NASA's IXPE mission launched on SpaceX's Falcon 9 into the early morning sky

    Credit: Greg Scott

NASASpaceX

 09 December 2021

Greg Scott
Written by Greg Scott

At 1am this morning a SpaceX F9 took to the skies from NASA’s historic pad 39A on a unusual trajectory. The rocket took a decisive dogleg to the Southeast with its IXPE (Imaging X-Ray Polarimetry Explorer) to reach its orbit above the equator with a 0° inclination. One of the smallest payloads for the F9 so far, the IXPE only measures 17 feet long by 8 foot wide and 730 pounds.

At a cost of $188 million the minuscule satellite is packed with abilities. The IXPE will be using three identical telescopes to observe polarization, or directional properties of X-rays, emanating from deep space objects like black holes and the collapsed cores of massive stars known as neutron stars, pulsars, supernova remnants, magnetars, quasars, and active galactic nuclei.

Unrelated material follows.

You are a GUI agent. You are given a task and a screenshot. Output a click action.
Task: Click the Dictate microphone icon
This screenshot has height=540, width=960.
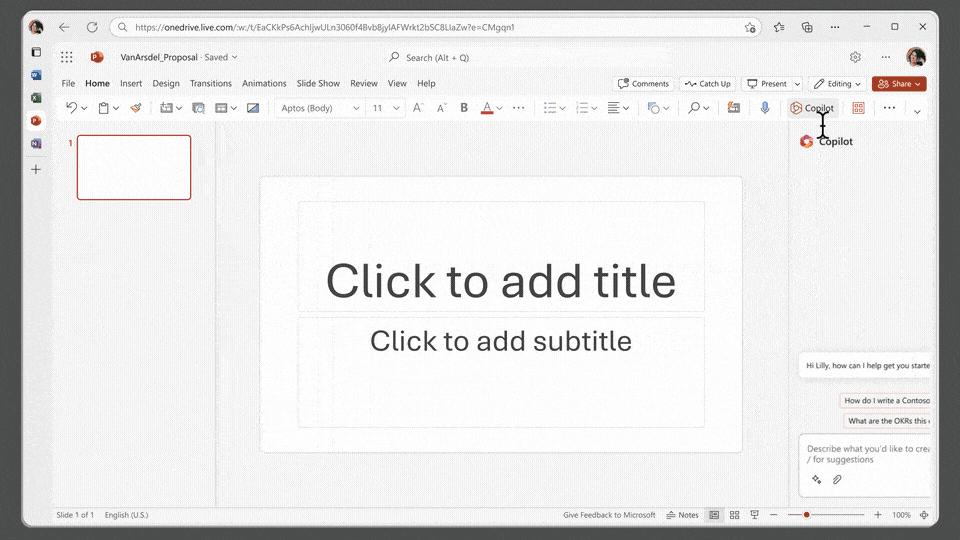tap(765, 108)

The satellite is a collaboration between NASA's Marshall Space Flight Center in Huntsville, Alabama, the Italian Space Agency, and Colorado-based Ball Aerospace.

The SpaceX booster B1061.5 landed safely back on drone ship JRTI (Just Read The Instructions) nine minutes after liftoff and is on its way back to Port Canaveral for refurbishment and reuse on future missions.

SpaceX is planning for two additional missions from the Cape before the end of December. The Turksat 5B mission is set for Saturday Dec 18th at 10:58 pm EST from pad LC-40 and the CRS SpX-24 resupply mission to the ISS is set for liftoff from pad 39A at 5:06 am EST Tuesday, Dec. 21.

This mission will mark SpaceX's 24th resupply flight for NASA under its Commercial Resupply Services contract.

The Booster supporting this flight is B1061 and this was its 5th flight to space and soon to be a 6th as it landed successfully on SpaceX’s Just Read The Instructions drone ship stationed 652 kilometers downrange. IXPE weighs in at a tiny 325 kilograms. So wait, a whole Falcon 9 for a payload this small? Well, yes, and that is because of the interesting flight path that the Falcon 9 took.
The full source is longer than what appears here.